I removed db component from protected/config/main.php file. Based on Larry Ulman's blog post replaced authenticate (which located in protected/components/UserIdentity.php) with following one
public function authenticate()
{
$dsn='oci:dbname=XE;charset=UTF8';
$connection=new CDbConnection($dsn,$this->username,$this->password);
$connection->active=true;
return $connection->getConnectionStatus();
}
Well it didn't establish any connection. BTW in server I tested with oracle client. All works well.
Questions are
I'm not sure if I'm doing it in right manner.
How to make established db connection persistent over whole application?
BTW
My development environment
Oracle DB and Apache 2.2.4 + PHP 5.4 webserver working on Windows Server 2003.

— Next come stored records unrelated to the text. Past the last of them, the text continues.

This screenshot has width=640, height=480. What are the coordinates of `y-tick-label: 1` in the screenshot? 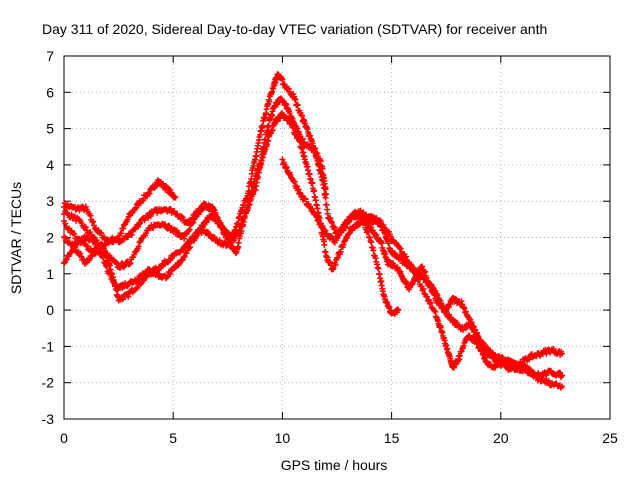 It's located at (50, 274).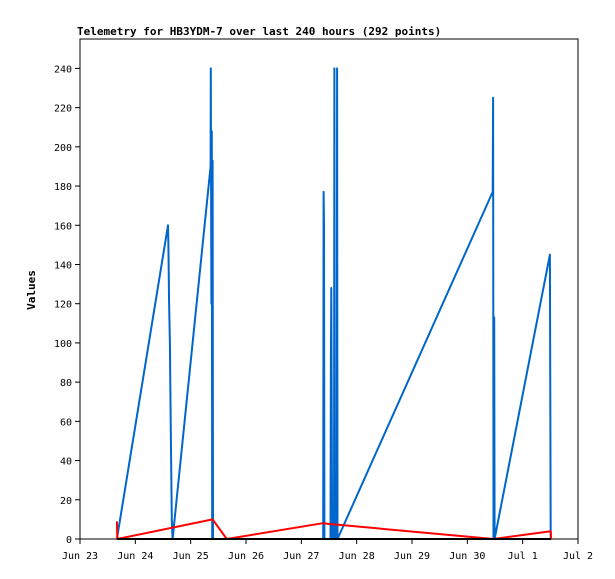 The width and height of the screenshot is (615, 579). Describe the element at coordinates (63, 266) in the screenshot. I see `y-tick-label: 140` at that location.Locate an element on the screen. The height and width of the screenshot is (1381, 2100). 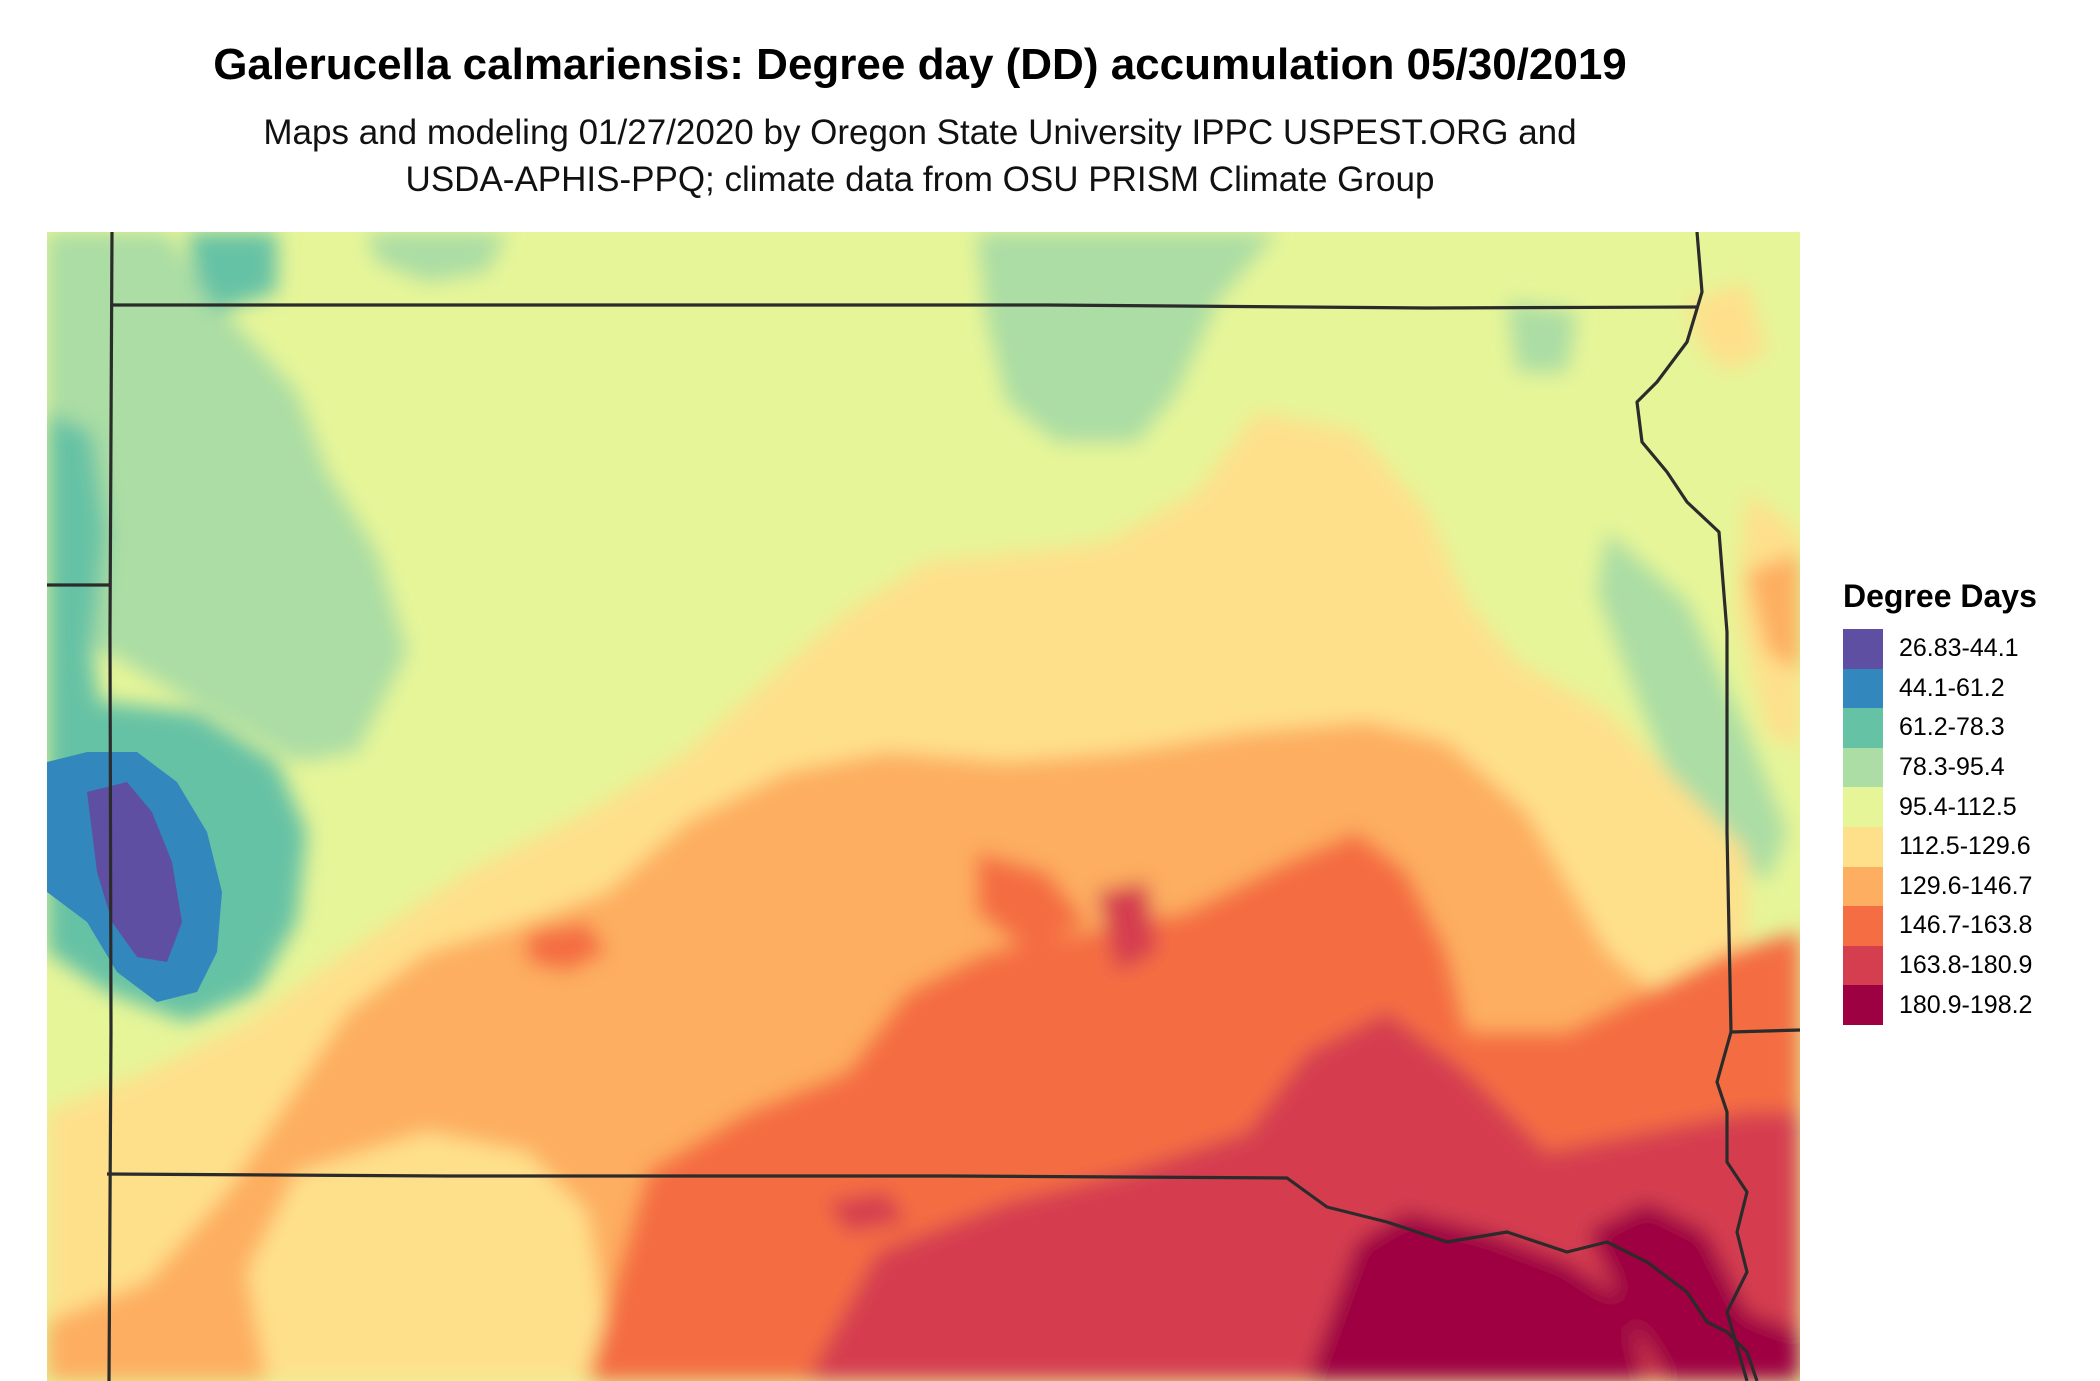
legend-label: 61.2-78.3 is located at coordinates (1952, 728).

It took some time to understand what you want. So basically it's like:
A user tries to log in with username/password
To authenticate the user, you check, whether you can establish a DB connection using that same username/password as DB credentials
If the connection could be opened, the user should have a db component available, that uses this same connection credentials throughout the user session
Your approach to create a custom UserIdentity is right. They are meant for doing the authentication. I'm not sure, why your code there fails, but you're on the right track. Maybe getConnectionStatus() does not work right for Oracle. You could try to execute another simple SQL command for a test.
If you've managed to test for a successful connection, you should store the username and password in the user session, e.g.
Yii::app()->user->setState('__db_username',$this->username);
Yii::app()->user->setState('__db_password',$this->password);
Now to have the db component available after login is a bit tricky. You can take different approaches. I'll describe two:
1. Create a custom CDbConnection
class DynamicDbConnection extends CDbConnection
{
public function init()
{
$this->username = Yii::app()->user->getState('__db_username');
$this->password = Yii::app()->user->getState('__db_password');
if(!$this->username || !$this->password) {
throw new CException('No username/password available! User not logged in?');
}
parent::init();
}
}
Now you can configure this as db component in your main.php without username and password, of course:
'components' => array(
'db' => array(
'class' => 'DynamicDbConnection',
'connectionString' =>'oci:dbname=XE;charset=UTF8',
),
),
2. Adding a CDbConnection from Controller::init()
You could add a db component from your base controllers init() method:
class Controller extends CController
{
public function init()
{
$username = Yii::app()->user->getState('__db_username');
$password = Yii::app()->user->getState('__db_password');
if($username && $password) {
Yii::app()->setComponent('db', array(
'username' => $username,
'password' => $password,
));
}
parent::init();
}
You also still need a base db component configuration in your main.php for this.
Both approaches may need a little tweaking as i've not tested this. But you should get the basic idea.